Bilge: I presented a lecture about human-centered design to students in the web design department. Even though it was a short amount of time, only two hours, it was a great experience for me. During my professional career as a user experience designer, I usually meet with lots of designers, developers and other professionals, but we forget we’re creating for people—our focus on the people, the user, sometimes gets lost in other requirements and heavy stress from business environments. And that's the topic I focused on in the first part of the lecture. I wanted to influence the students with real user stories. Consequently, my aim was to make them realize their design decisions will have a significant effect on users.

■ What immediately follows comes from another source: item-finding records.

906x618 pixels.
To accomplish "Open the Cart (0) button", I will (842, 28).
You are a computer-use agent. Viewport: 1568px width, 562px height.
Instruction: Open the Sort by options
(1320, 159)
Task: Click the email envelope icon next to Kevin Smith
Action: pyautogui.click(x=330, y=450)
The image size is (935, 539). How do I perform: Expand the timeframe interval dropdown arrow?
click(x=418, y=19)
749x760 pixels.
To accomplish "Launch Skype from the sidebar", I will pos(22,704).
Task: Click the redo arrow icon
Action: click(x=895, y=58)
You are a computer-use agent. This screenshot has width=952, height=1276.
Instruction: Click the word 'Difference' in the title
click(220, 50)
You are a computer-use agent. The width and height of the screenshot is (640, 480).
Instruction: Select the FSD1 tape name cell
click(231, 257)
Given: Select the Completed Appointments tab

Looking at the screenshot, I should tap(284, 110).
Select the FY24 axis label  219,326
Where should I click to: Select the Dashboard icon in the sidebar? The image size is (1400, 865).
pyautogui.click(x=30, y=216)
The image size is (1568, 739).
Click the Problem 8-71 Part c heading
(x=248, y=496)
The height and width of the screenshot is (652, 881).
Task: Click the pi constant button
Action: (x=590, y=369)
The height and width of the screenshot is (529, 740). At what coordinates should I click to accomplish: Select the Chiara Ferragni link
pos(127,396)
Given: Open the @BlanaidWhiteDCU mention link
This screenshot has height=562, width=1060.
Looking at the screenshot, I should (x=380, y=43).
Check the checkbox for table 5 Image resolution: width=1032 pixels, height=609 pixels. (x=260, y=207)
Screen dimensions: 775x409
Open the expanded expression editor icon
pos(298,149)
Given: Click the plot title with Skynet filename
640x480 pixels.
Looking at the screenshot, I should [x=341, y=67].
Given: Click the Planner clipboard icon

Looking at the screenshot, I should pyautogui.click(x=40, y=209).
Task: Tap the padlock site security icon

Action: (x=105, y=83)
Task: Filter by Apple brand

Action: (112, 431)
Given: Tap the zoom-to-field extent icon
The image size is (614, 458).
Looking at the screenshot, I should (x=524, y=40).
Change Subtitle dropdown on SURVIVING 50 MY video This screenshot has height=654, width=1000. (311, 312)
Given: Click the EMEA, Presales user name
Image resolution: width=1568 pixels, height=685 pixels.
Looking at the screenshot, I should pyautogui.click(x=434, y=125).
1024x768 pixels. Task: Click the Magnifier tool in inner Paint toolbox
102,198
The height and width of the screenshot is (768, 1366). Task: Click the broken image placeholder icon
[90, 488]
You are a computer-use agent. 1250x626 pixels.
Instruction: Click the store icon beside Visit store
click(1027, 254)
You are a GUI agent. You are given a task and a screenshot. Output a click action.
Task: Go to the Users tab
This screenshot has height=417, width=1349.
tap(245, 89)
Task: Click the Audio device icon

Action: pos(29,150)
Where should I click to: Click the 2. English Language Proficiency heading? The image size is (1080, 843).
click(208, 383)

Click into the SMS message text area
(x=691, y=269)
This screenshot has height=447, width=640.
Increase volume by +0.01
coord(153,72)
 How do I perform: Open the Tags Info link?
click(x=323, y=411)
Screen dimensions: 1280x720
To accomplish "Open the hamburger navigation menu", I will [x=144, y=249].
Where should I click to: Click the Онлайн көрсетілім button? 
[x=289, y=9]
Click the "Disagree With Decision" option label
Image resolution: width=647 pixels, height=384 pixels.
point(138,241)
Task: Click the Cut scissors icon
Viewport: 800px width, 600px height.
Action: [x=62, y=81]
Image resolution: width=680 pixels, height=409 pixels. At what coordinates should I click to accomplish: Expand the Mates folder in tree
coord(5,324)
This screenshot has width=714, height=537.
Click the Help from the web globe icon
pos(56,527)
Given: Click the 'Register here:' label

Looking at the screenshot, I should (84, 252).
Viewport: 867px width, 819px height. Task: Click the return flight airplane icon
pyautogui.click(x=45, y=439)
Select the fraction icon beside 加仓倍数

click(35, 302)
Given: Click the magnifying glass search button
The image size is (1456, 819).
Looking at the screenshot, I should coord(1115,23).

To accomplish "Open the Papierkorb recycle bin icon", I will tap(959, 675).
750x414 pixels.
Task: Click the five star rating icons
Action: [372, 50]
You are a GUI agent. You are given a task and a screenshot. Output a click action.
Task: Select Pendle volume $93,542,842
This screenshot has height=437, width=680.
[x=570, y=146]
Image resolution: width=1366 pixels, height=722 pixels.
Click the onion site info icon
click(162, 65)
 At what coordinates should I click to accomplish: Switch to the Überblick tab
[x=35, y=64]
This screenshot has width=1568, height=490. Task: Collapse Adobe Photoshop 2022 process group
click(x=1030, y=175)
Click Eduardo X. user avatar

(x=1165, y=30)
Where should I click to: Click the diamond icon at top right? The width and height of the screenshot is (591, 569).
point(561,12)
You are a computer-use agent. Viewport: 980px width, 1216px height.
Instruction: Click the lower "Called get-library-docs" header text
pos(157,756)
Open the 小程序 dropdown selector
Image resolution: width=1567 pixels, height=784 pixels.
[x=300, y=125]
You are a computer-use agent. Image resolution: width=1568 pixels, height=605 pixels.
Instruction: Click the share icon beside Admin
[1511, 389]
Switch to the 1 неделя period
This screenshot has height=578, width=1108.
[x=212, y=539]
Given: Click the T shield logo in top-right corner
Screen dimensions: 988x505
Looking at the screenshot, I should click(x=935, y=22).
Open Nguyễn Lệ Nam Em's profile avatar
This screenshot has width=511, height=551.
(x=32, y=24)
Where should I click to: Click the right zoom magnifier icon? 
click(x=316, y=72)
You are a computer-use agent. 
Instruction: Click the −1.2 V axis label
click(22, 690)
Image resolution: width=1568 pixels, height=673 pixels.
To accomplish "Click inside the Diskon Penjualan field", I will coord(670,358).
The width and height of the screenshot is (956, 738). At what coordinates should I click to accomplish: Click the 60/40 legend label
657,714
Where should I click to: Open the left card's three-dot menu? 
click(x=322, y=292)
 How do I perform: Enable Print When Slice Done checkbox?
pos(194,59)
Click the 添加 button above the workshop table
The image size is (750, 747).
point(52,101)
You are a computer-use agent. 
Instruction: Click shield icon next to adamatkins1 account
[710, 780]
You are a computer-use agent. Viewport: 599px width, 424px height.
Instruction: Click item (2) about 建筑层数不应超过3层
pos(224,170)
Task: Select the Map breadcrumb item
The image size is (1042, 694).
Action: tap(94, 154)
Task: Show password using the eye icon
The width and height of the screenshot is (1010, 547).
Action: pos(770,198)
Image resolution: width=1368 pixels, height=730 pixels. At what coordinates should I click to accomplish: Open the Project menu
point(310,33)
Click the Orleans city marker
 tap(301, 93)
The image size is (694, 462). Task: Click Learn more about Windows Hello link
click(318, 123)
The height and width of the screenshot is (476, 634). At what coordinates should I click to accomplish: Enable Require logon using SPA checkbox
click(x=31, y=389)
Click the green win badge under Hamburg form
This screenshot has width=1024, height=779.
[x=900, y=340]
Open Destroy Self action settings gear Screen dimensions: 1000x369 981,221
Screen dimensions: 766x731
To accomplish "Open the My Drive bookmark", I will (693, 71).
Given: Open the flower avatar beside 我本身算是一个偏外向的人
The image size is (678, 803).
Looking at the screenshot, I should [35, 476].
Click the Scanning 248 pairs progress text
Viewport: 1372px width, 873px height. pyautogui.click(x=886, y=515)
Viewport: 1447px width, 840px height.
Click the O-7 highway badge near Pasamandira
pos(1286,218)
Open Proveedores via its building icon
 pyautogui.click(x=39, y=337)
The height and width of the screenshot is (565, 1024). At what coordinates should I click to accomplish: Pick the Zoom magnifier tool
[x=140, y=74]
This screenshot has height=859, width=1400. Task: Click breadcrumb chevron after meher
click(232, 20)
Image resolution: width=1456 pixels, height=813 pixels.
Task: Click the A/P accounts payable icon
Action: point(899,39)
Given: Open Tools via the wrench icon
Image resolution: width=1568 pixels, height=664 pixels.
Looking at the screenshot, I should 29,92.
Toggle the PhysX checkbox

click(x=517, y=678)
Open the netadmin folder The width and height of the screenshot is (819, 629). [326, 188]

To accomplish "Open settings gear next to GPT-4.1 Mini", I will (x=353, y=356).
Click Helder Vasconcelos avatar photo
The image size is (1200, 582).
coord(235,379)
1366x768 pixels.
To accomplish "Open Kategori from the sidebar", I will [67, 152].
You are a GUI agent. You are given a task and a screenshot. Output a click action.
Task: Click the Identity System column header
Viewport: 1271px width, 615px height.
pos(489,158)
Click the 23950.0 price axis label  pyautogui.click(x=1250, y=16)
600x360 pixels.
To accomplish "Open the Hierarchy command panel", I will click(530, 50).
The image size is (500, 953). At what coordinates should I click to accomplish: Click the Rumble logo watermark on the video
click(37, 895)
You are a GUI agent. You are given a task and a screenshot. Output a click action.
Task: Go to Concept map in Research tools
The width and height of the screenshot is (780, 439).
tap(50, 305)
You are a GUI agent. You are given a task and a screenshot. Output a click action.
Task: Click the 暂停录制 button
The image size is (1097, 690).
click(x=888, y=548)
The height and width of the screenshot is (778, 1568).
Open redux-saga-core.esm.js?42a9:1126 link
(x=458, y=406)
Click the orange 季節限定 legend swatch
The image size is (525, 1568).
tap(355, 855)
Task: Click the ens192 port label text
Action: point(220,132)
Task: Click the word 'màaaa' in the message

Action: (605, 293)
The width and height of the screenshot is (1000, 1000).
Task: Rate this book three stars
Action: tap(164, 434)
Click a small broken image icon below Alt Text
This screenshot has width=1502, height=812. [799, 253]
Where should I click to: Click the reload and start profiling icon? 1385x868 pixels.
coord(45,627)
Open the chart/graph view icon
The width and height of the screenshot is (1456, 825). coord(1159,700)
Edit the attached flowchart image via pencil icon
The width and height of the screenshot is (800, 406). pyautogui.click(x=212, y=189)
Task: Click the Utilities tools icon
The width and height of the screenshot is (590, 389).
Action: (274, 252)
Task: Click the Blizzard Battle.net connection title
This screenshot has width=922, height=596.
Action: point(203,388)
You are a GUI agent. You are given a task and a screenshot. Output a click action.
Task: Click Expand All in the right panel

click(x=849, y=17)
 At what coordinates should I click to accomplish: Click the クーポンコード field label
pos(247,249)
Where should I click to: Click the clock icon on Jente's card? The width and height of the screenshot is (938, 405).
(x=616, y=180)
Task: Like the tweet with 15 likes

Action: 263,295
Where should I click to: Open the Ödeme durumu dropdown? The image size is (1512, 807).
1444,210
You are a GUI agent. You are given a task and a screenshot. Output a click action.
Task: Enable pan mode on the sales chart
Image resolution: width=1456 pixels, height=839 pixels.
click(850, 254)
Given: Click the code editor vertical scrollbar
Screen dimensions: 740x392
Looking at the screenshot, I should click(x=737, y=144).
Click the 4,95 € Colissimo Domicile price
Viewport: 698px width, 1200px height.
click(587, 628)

The second part was a hands-on workshop. The students designed a mobile app according to a brief with quick hand sketch, then they prototyped it with a mobile, and finally tested it with each other.

I am excited about this project because if I can inspire even one student then they can start to use design thinking early in their life. And I believe this mindset has the power to impact their life positively.

What skills from your professional work are you using in your volunteer work?

Bariş: I can say communication is the primary skill I use because I believe young people can always benefit and deserve better communications. Additionally, user experience design, design principals knowledge, wireframing, prototyping and project management. I also mention the IBM design thinking methodology.

Bilge: My professional skills as a user experience designer gave me the benefit of being a credible presenter with the students. I have also given training sessions on design; designing quick wireframes and prototypes. As a guest speaker to their classroom experience I think the students appreciate our real world knowledge--it's a perspective they don't get often.

Is there anything from your volunteer experience that has surprised you?

Bariş: I always try to shift the students' expectations, and show a vision different from a classical understanding of web design approach to user interface design. And I always try to make them get the idea that it's all about the evolution of human interaction. In my 2017 lecture, I gave an introduction that talked about the golden ratio—something we see not only in mathematics, but often in nature, art and architecture—and shared some real world examples to help them imagine easier. One of the students raised his hand and said that the ratio explained why he had better grades than everyone else, and "why all the girls like me." I replied sure, why not, but that he should try to keep the ratio consistent until he reached my age. Young brains are fast, so we should think twice with what we say.

Bilge: Several of the students in the session I led had experience with quick sketching, but most had never created prototypes before. It was a happy moment for me to see their excitement when they realized how easy it is to give life to their ideas.

Why is this volunteer work important to you?

Bariş: Good design wins it all. These young people are our future and we all deserve to win.

Bilge: I love every aspect of design. Teaching people about design and witnessing their excitement when they see their creations is a great satisfaction for me.

What is your hope or best wish for those impacted by your volunteer activity?

Bariş: Even if I could influence one of them and ignite a spark through their path, it would be a priceless output with our volunteering efforts. I hope, they do and feel the same when the time comes.

Bilge: I hope the students always remember to consider the people they impact in whatever they do—in their designs, but also in their lives.

For over 100 years, IBMers have created positive change in the world through their day-to-day work and their service in local communities. Since 2004, nearly 300,000 IBM employees and retirees have contributed more than 20 million hours of volunteer service.